To add to those general challenges to Christians, I personally had an interesting thing happen to me this week, which was that I went to attend the inaugural lecture of the new Regius Professor of History in Oxford, Professor Lyndal Roper, an Australian scholar whose speciality is Martin Luther. Her lecture was all about Martin Luther’s dreams. I never knew that Martin Luther had dreams.

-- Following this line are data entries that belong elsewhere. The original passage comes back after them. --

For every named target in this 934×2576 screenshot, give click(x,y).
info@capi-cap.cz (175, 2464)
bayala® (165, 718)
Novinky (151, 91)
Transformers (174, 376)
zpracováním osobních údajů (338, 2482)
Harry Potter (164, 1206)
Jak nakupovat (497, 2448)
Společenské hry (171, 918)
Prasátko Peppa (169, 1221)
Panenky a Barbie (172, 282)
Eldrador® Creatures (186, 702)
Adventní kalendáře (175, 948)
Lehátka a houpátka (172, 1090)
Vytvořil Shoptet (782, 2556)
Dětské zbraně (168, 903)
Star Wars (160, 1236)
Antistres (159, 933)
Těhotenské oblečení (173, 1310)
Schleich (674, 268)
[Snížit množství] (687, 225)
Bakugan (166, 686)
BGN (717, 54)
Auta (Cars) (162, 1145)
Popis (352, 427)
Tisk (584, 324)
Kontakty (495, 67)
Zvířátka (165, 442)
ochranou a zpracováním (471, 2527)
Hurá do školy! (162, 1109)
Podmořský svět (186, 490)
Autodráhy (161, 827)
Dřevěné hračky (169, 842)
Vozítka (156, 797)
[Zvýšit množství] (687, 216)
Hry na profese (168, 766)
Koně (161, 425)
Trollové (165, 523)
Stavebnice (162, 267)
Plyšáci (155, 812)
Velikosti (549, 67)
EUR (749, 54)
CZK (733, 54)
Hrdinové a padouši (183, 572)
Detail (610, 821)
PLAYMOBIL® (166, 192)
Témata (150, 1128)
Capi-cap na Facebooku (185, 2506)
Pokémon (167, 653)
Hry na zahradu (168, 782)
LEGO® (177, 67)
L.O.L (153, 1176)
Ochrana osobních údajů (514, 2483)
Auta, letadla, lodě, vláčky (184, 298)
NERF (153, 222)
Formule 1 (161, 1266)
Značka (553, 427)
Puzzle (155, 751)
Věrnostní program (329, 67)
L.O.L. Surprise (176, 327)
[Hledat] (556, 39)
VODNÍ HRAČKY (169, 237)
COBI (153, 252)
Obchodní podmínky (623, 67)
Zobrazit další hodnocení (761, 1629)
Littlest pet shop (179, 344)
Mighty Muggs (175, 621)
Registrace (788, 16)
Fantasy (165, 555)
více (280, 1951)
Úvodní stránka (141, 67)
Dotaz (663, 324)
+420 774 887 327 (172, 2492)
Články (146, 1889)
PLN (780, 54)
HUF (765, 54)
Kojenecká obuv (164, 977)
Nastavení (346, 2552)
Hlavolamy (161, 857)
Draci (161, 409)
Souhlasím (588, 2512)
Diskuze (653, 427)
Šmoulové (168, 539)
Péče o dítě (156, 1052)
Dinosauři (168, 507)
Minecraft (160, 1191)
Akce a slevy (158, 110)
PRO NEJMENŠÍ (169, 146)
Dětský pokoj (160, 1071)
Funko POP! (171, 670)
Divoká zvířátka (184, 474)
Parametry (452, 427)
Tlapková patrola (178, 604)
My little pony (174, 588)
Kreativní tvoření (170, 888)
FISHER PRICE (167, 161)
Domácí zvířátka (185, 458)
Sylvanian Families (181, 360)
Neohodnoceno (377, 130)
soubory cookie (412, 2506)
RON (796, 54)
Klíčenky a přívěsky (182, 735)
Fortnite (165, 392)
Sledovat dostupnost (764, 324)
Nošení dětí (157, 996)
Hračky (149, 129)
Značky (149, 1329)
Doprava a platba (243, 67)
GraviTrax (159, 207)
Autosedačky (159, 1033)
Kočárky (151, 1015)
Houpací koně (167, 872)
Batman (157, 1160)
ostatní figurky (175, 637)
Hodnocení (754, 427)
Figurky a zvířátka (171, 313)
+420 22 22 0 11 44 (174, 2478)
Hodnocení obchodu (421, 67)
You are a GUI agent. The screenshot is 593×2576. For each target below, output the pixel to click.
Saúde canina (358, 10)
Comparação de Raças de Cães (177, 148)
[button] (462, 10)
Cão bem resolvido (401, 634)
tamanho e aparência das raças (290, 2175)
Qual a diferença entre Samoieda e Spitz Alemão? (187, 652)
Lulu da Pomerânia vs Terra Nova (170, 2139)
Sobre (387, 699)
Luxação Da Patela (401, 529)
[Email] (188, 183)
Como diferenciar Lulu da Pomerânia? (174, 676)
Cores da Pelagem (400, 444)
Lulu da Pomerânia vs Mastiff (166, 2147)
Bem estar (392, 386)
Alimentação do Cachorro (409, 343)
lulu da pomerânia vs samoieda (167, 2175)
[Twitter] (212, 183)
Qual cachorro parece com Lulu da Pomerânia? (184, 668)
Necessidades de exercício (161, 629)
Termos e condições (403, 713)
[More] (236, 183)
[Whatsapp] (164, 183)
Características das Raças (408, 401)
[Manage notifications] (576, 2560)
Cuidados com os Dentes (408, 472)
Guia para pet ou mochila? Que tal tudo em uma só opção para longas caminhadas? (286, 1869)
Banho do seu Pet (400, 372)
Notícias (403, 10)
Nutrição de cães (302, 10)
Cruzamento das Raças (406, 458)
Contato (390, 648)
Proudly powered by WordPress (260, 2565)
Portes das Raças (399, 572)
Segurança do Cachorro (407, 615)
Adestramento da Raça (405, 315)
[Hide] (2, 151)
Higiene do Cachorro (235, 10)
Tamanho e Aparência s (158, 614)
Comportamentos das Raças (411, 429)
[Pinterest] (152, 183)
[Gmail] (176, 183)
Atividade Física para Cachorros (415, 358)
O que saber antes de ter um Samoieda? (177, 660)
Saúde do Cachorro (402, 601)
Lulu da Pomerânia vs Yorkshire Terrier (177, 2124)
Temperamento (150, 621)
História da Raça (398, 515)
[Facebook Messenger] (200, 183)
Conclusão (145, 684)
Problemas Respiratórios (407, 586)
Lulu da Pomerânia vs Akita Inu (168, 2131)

I hope it’s not a reflection on the quality of teaching in the diocesan ministry course, but the only revelatory experience involving Martin Luther which I could remember having been taught about was what was called the ‘Turmerlebnis’, the ‘Tower Experience’, when Martin Luther, who apparently was said to suffer dreadfully from constipation, had had to go to the loo in the tower in the monastery where he was, and was said to have experienced spiritual and physical release at the same moment.
Funnily enough, Prof. Roper didn’t mention the Turmerlebnis. It obviously didn’t count as a dream. He had apparently had five other experiences which she counted as dreams, including a vision of a giant quill pen, writing on the door of the church in Wittenburg, where his 95 Theses were subsequently pinned up, and another dream about a cat in a bag, which fortunately did not come to a bad end, but was not simply a question of letting the cat out of the bag.
If we were addressing the task, which Giles Fraser and Melanie Phillips addressed on The Moral Maze, as Christians here at St Mary’s, surely we would have gone to our Bibles. ‘Judge not, lest ye yourselves be judged’: ‘The sins of the fathers shall be visited upon the sons’: ‘an eye for an eye and a tooth for a tooth’; and what Jesus said in the Sermon on the Mount and elsewhere, on the question of adultery.
If we looked at Ebola and at the National Health Service as Christians we might remember what it says in the Acts of the Apostles: ‘From each according to his ability and to each according to his need’. We would worry about the huge gap between the rich and poor, the verse which we no longer sing in ‘All things bright and beautiful’, ‘… the rich man in his castle and the poor man at his gate’.
The fact that we are so keen on the NHS and we think it is so special is surely all to do with the fact that it does not distinguish between the rich and poor. It’s not perhaps so much a question that we don’t approve of the gap between the rich and the poor, but we certainly do approve of something where there is no distinction between rich and poor.
What would Jesus do? Remember what he said to the rich young ruler, that he should give away everything that he had to the poor and follow Him – and indeed he then went on to make the famous remark about it being harder for a rich person to get into the kingdom of heaven then for a camel to go through the eye of a needle.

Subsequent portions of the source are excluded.